__WHAT TO DO__:
Note the line containing "The height and"; from it through the last line below, give only those lines again, exactly, both ends included, skipping pictures.

__THE DATA__:
********************

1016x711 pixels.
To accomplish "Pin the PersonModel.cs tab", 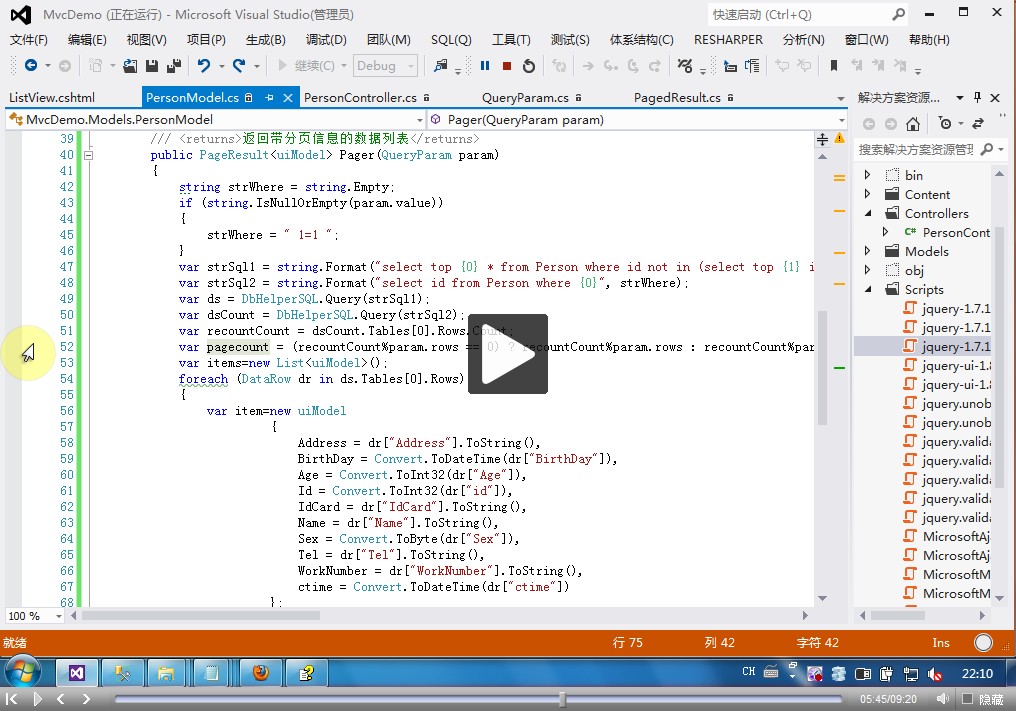I will click(269, 98).
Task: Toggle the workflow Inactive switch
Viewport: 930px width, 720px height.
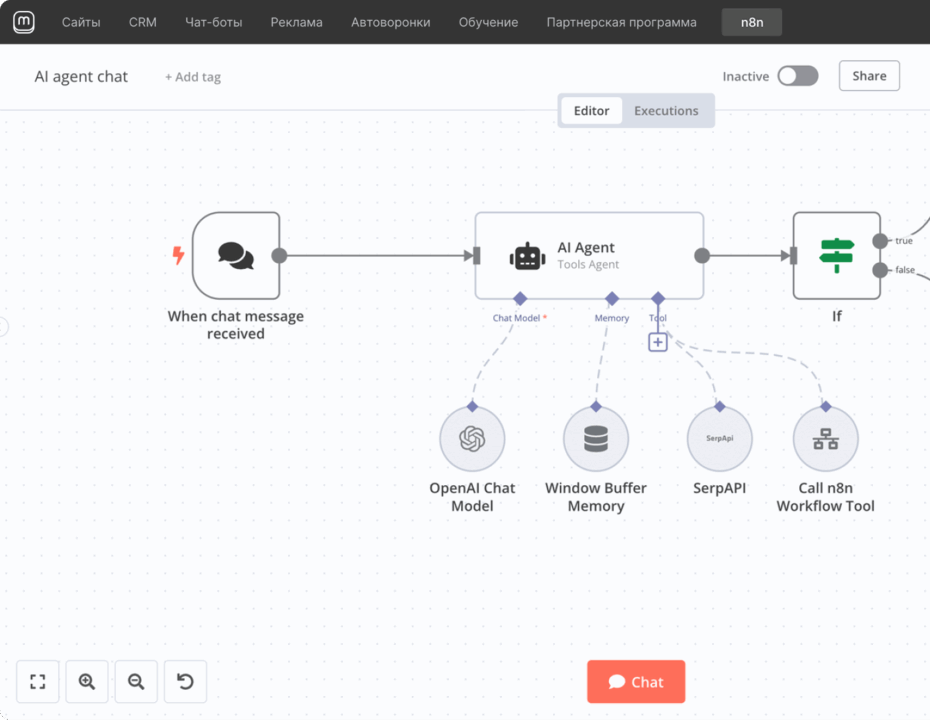Action: pos(797,76)
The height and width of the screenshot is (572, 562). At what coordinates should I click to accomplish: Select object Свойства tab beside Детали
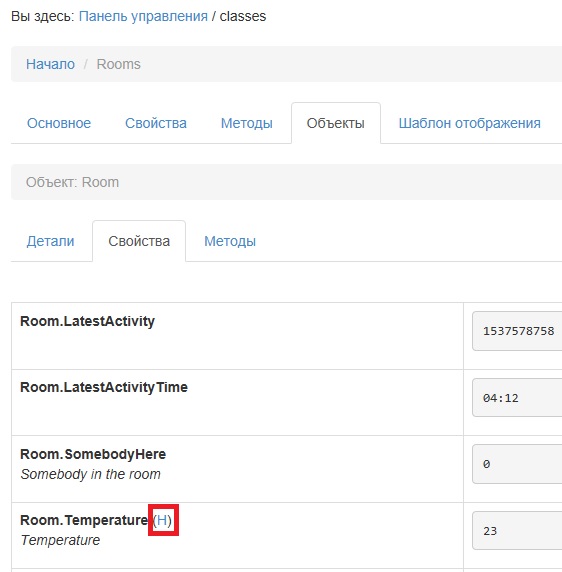[x=139, y=241]
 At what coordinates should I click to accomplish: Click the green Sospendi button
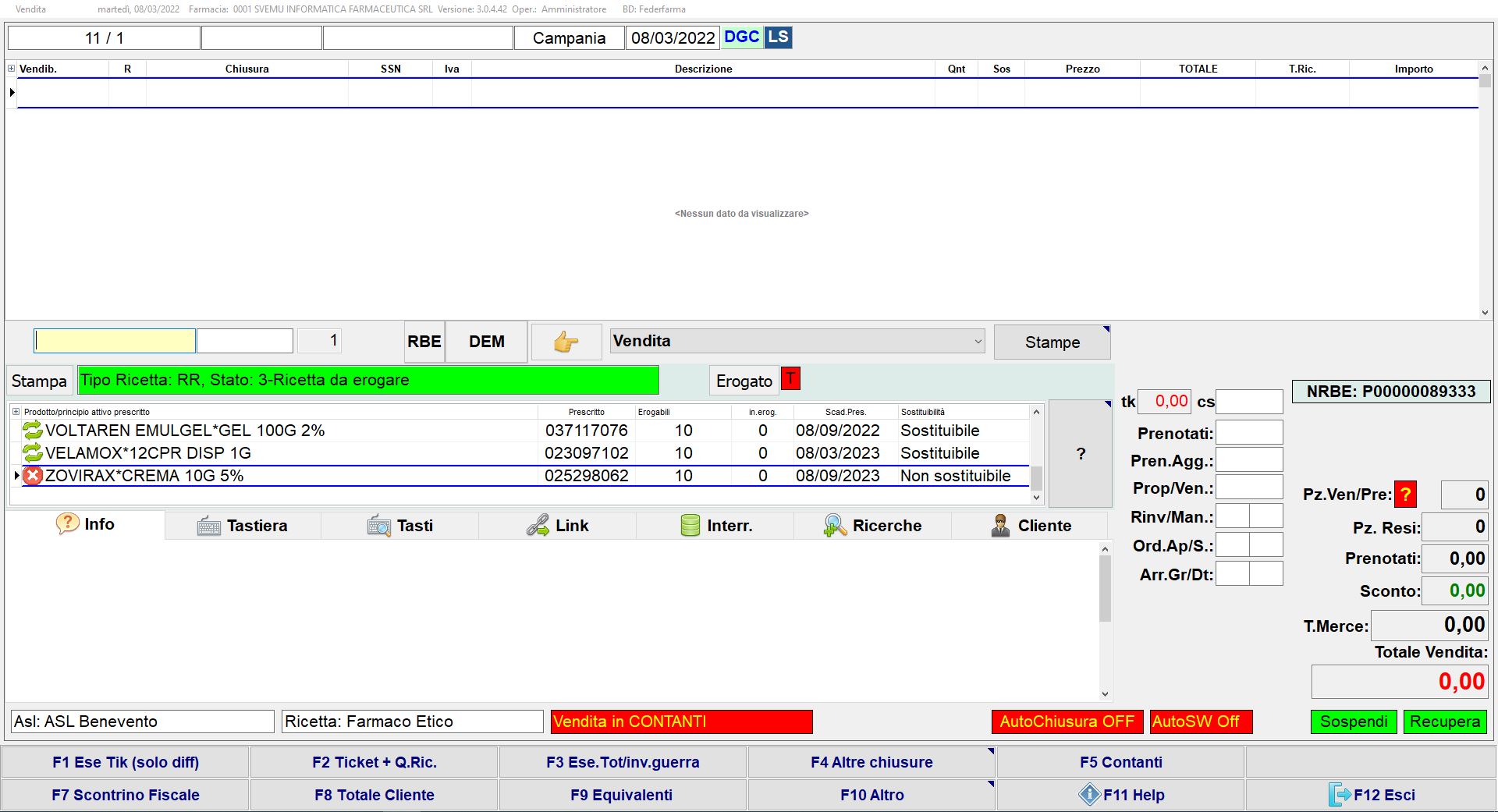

********************

__RESULT FOR THIS TASK__:
The height and width of the screenshot is (572, 562). At what coordinates should I click to accomplish: Select object Свойства tab beside Детали
[x=139, y=241]
 At what coordinates should I click to accomplish: Click the green Sospendi button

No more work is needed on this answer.